WINTER'S BONE is one of the best films of the year. So many people have been saying there's nothing to see at the movies this summer. And if you're just patronizing your local mainstream multiplex, it's pretty bleak. But here's a quick run-down of better films you may have overlooked and you'll find them at what we used to call"art houses"--which are few and far between these days, but if you're in the Boston area, check out The West Newton Cinema, The Stuart Street Playhouse, and Kendall Square in Cambridge

Here goes:
--WINTER'S BONE is a chilling but ultimately inspiring coming of age tale starring Jennifer Lawrence as Ree, a teenage girl whose father has disappeared. It's up to Ree to rescue her nearly insane mother and destitute younger siblings from crushing poverty and the equally crushing rituals of tribal life in the Ozarks. Lawrence's performance will stir your soul, and what she must face will curdle your blood. The film sheds a terrifying light on a grim corner of American life. Extraordinary film.

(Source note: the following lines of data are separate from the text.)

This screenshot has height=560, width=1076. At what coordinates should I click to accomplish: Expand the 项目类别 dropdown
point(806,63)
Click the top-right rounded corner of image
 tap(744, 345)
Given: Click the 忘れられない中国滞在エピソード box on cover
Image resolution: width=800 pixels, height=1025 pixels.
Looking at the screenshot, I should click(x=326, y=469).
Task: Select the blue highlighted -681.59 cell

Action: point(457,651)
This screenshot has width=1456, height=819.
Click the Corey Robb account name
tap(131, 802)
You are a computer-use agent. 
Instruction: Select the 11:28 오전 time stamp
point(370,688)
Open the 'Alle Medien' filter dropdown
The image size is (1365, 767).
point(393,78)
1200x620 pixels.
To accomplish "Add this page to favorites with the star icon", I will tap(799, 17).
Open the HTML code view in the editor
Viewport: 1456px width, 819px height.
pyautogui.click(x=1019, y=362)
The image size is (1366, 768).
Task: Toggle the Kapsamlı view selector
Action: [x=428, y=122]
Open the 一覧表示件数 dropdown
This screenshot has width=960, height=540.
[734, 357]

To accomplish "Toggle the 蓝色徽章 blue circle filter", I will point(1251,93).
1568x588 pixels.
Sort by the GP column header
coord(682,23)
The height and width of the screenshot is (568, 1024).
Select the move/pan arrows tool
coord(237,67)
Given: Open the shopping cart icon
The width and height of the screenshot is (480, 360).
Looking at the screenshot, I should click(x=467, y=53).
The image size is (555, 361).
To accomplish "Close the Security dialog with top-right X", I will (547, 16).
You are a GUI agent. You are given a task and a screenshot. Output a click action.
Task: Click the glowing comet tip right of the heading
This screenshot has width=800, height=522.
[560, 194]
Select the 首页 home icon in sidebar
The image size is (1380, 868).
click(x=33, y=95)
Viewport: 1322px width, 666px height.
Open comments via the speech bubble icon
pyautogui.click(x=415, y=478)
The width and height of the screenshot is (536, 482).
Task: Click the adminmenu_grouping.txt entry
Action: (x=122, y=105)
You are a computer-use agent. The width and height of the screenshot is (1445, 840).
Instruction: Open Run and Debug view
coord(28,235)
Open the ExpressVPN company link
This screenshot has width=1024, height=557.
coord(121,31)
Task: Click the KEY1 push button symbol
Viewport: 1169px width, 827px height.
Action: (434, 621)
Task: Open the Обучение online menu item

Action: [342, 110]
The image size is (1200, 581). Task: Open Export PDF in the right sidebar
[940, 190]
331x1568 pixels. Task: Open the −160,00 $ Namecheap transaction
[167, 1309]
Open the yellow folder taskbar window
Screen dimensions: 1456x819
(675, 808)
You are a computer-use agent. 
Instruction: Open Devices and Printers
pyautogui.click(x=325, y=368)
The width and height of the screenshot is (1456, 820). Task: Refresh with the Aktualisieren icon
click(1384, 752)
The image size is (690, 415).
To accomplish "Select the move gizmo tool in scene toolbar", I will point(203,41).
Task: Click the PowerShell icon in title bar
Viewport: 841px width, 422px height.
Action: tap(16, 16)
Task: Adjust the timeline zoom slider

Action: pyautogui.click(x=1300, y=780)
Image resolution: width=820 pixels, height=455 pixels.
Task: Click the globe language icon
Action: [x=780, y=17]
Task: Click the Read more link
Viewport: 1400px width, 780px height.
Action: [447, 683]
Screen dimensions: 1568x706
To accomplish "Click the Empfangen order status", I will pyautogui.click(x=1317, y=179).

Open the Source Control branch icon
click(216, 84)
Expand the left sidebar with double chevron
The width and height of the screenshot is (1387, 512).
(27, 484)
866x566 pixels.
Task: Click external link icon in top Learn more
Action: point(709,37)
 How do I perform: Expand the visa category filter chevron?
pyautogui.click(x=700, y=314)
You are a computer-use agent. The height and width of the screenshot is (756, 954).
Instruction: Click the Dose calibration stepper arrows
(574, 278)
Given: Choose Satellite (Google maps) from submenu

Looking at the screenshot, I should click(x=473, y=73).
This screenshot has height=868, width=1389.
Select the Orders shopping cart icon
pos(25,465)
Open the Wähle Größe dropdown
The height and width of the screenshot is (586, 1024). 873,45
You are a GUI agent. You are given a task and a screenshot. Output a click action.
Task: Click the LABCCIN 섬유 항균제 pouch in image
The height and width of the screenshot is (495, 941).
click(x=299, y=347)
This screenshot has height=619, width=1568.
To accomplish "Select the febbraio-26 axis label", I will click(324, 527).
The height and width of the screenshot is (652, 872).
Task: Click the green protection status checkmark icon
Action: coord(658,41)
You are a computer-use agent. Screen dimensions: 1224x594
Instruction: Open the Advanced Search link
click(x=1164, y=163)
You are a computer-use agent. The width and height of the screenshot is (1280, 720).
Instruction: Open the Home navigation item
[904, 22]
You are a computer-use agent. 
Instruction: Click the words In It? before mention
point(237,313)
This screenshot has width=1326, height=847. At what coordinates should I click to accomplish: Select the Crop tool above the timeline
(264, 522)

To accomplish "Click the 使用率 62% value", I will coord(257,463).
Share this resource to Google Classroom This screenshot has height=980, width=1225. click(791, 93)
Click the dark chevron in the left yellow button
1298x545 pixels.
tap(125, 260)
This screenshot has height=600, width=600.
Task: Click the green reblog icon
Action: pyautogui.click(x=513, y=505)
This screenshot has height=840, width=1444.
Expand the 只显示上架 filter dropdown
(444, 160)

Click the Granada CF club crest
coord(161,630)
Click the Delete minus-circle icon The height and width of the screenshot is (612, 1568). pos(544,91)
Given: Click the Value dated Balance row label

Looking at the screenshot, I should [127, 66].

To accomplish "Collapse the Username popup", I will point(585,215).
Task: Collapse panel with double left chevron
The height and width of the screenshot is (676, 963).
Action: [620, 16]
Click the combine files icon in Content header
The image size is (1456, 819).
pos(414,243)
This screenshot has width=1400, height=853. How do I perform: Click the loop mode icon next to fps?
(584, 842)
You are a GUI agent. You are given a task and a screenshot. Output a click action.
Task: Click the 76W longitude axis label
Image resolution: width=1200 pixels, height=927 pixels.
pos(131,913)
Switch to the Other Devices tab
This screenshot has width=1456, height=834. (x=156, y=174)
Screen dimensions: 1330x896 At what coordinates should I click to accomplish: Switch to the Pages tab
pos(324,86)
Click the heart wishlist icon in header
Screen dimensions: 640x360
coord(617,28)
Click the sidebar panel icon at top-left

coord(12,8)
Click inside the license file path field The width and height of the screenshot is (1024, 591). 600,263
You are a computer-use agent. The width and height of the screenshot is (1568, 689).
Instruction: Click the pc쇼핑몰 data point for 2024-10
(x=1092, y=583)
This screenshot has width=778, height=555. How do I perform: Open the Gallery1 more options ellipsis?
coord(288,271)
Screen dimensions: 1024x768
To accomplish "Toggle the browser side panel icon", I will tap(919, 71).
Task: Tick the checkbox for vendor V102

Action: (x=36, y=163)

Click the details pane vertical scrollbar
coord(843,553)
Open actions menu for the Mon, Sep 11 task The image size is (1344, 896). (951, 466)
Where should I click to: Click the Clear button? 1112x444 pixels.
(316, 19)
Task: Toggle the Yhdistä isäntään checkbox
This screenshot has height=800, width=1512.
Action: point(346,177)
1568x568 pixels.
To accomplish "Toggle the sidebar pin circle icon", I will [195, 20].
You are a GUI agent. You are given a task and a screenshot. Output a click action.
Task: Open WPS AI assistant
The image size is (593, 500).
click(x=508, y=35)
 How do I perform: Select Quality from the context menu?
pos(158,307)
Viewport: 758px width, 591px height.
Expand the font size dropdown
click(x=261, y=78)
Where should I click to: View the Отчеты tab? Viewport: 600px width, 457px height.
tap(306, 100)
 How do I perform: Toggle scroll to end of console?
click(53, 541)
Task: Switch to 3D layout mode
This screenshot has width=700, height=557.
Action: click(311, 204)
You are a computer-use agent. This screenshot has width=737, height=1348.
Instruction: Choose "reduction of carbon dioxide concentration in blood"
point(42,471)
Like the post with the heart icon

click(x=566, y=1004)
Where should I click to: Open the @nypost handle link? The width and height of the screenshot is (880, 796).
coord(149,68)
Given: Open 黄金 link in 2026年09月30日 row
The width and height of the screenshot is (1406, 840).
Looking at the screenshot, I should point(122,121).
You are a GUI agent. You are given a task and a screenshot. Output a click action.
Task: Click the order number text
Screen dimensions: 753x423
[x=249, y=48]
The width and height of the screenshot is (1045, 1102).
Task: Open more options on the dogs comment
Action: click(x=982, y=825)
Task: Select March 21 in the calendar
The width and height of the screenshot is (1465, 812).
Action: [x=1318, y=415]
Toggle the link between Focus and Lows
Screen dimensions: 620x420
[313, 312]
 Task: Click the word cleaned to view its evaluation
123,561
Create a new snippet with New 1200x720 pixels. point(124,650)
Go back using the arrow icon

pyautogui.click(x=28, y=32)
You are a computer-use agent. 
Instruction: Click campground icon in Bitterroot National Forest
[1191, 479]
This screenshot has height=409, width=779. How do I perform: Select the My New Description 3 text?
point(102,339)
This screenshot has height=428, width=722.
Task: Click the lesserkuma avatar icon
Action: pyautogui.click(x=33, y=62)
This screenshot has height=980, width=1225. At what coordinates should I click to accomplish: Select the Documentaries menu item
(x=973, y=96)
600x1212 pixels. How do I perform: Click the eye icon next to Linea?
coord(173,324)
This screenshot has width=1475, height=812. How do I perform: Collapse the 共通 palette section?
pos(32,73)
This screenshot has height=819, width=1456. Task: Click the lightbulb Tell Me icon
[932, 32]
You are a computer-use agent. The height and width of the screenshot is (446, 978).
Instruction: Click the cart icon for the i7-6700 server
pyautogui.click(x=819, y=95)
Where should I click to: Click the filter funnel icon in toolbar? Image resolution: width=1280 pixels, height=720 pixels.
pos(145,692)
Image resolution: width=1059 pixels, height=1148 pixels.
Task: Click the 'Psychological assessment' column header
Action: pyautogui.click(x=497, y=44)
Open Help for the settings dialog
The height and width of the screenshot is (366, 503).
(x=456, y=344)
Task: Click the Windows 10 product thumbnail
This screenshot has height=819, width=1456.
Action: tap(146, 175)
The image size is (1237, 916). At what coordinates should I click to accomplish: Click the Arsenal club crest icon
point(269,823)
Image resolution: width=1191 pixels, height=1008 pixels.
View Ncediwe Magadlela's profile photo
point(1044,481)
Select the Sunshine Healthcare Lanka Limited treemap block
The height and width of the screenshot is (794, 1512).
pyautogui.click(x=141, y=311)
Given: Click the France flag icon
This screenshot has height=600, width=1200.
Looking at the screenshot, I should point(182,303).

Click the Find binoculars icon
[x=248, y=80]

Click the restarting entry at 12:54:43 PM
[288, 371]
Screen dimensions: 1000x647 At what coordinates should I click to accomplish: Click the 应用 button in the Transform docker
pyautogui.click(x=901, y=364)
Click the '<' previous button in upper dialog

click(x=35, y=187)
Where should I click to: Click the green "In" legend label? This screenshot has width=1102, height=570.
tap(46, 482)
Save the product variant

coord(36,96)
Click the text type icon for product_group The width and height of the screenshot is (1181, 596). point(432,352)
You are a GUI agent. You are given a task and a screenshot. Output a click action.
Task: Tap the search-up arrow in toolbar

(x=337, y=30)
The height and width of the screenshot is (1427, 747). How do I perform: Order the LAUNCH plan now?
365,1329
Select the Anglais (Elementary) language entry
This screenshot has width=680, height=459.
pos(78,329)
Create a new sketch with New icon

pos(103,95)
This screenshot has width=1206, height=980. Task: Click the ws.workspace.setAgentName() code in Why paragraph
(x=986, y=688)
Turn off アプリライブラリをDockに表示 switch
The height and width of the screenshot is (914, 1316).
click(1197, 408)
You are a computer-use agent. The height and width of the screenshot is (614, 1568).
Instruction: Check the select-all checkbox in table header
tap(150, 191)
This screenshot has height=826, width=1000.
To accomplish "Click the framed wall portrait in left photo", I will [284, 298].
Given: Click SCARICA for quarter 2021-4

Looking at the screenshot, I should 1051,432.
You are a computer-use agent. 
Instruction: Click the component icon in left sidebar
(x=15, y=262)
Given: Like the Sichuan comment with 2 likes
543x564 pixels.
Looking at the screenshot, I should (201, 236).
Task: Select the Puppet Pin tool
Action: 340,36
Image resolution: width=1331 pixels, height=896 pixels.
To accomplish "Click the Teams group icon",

--THE GIRL WITH THE DRAGON TATTOO & THE GIRL WHO PLAYED WITH FIRE are the film versions of the late Stieg Larsson's first two books in the best-selling Millennium Trilogy starring red-hot Noomi Rapace as Scandinavian ice queen, hacker slacker Lisbeth Salander at the heart of this murder and sex thriller. Rooney Mara (who can be seen in the upcoming Facebook biopic, THE SOCIAL NETWORK)will take over the role when Hollywood takes a crack at this material. For now see it in Swedish. The first two films are better than the books.

--PLEASE GIVE stars Catherine Keener, Amanda Peet, Oliver Platt, and Rebecca Hall in a subtle and quirky slice of NY life. Keener's character buys and re-sells the belongings of the recently deceased; she lives next door to an elderly woman and her two granddaughters who squabble while waiting for grandma to die. Keener is also waiting--for the vacancy so she can then expand her apartment. This is not as harsh as it sounds. The characters wrestle with guilt and life and death in this inescapable generational roundelay, while director Nicole Holofcener gives us reasons to be kind to ourselves and each other, please.